IN WHICH WILL BE FOUND WHAT IS SET FORTH THEREIN

Thursday, December 13, 2007

MODERNISM STUDIES (and so can you!)


For years I've been wanting to attend the annual meeting of the Modernism Studies Association, but had always been prevented by schedule conflicts. This year, the claendar free at last, I headed for Long Beach and the convening of the Modernists. One highlight, of which I have no photos, was the gala reception on the Queen Mary, docked there at Long Beach and shown in suitably abstract form in the above illustration.

The panel I spoke on was organized by Michael Bibby to address questions of the racial formation of modernist studies. My own paper, titled "White Mischief," examined efforts by white scholars to recuperate the racism of major modernist poets. Grant Jenkins spoke from his work in progress on ethics and and innovative African American poets, with a careful study of Nathaniel Mackey and the ethical formation of modernism.

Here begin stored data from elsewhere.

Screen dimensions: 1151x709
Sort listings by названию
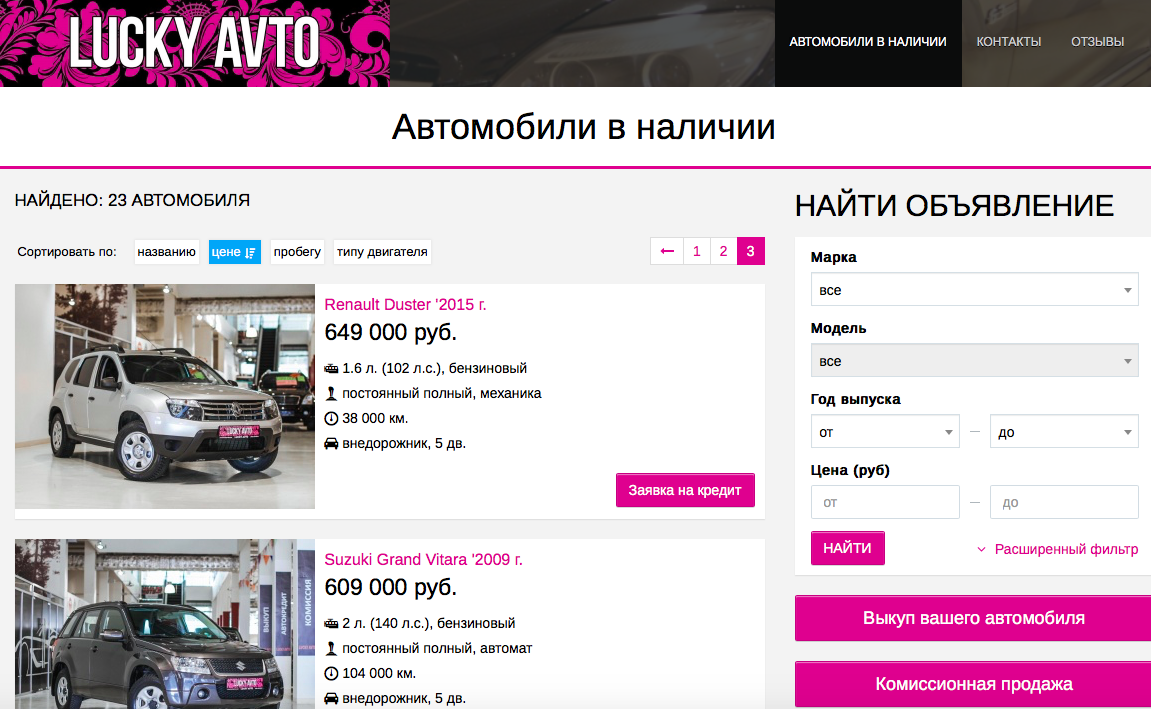(167, 252)
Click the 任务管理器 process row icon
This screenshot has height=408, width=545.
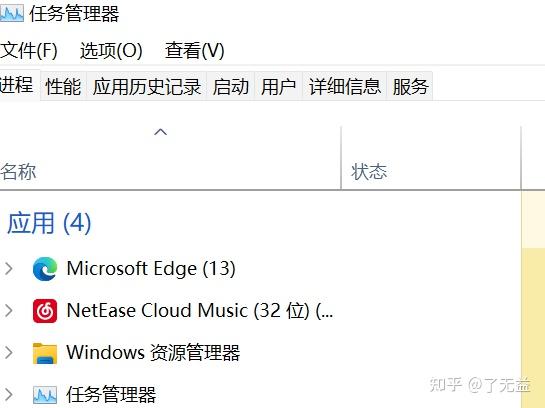(45, 395)
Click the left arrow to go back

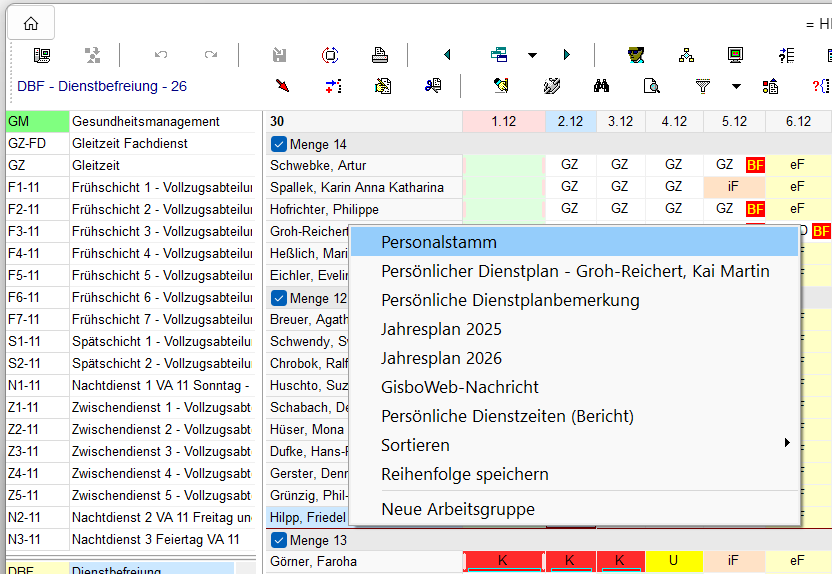[x=446, y=55]
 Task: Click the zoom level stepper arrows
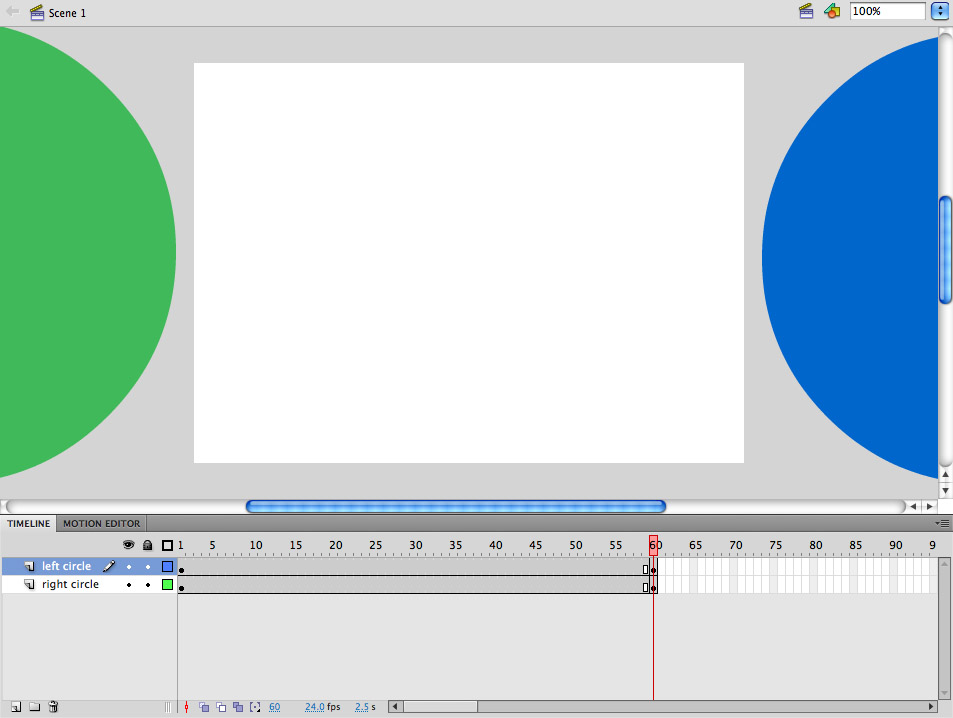pyautogui.click(x=939, y=11)
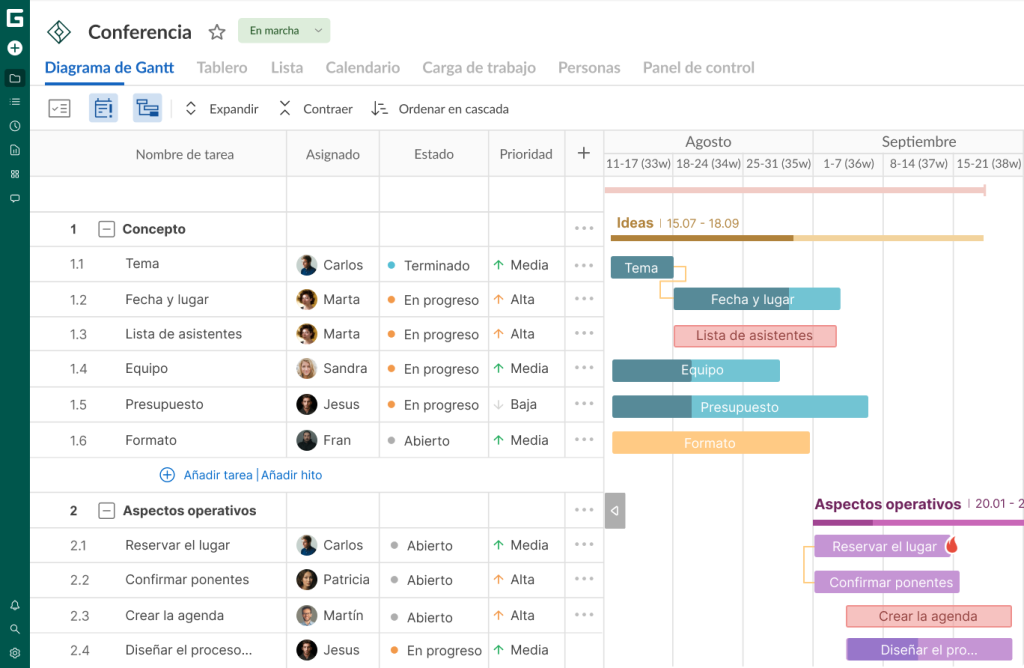The image size is (1024, 668).
Task: Open the Carga de trabajo tab
Action: [479, 67]
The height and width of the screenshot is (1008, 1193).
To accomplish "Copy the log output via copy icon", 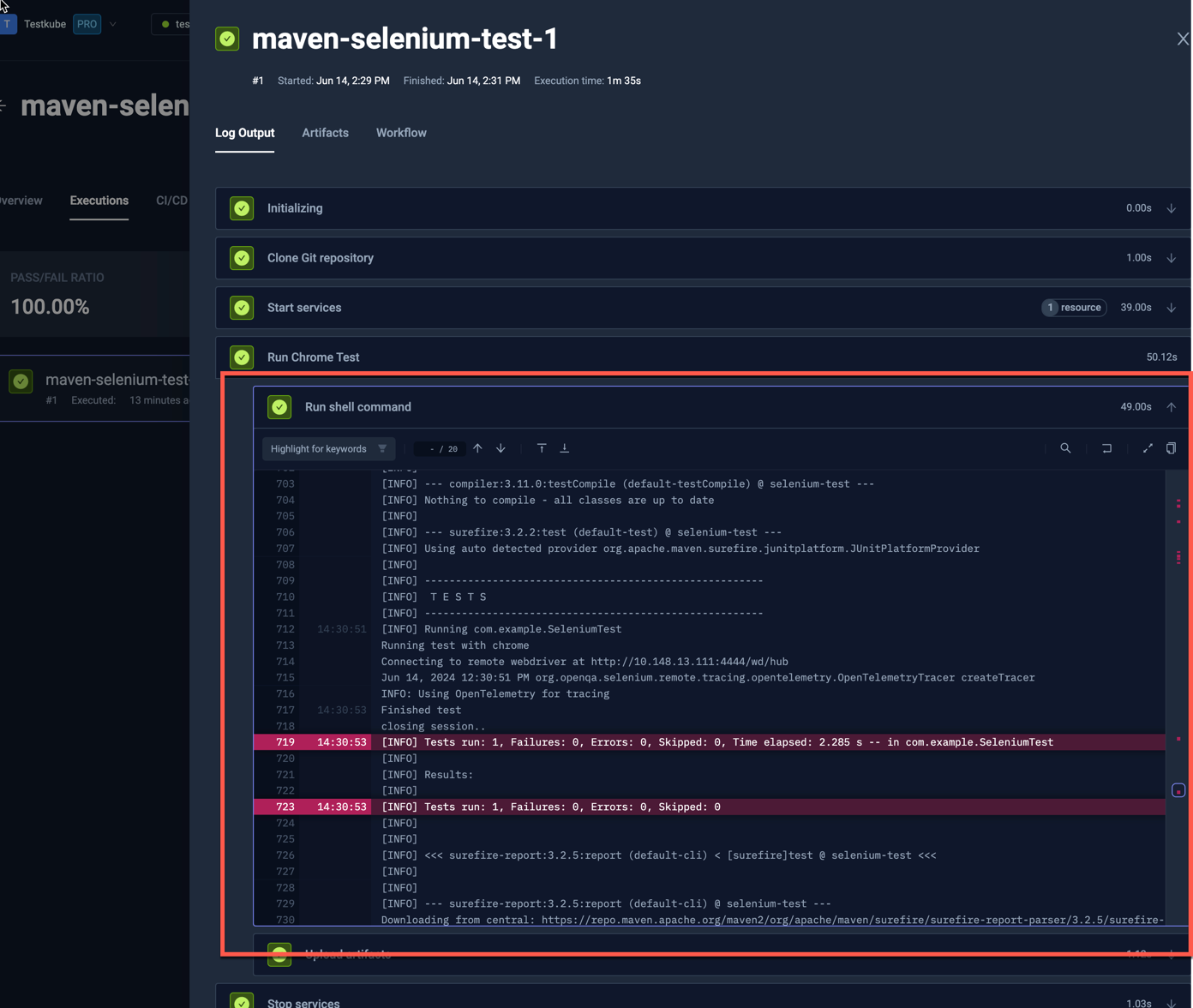I will [x=1171, y=448].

Michael Bibby's own talk, "An Aristocracy of Culture: The Disciplinarity of Modernist Whiteness," was a long overdue anatomy of the field. We were ably chaired by Tenley Gwen, who I was meeting for the first time.



On the final morning of the conference, I took my turn chairing, on a session that musician/scholar Rob Wallace put together, "Journeys through Modernist Geography in Jazz, Poetry and Architecture," featuring papers by Robert Bennett, Derek Katz, Evan Willner and Rob Wallace.

The keynotes were a great success this year: one by Marjorie Perloff featuring her work and friendships with Brazil's major concrete poets, and another by Thadious Davis, who spoke on technologies of representing the black body in modernism, a talk that included rare footage filmed by Zora Neale Hurston as part of her anthropology field work.






1 comment:

Anonymous said...

hey, I look awake! quite an accomplishment, I must say, given that (I think) the pic was from after the night on the boat & out in Long Beach. It was lovely meeting you. Maybe I'll run into you at MLA or some subsequent gathering.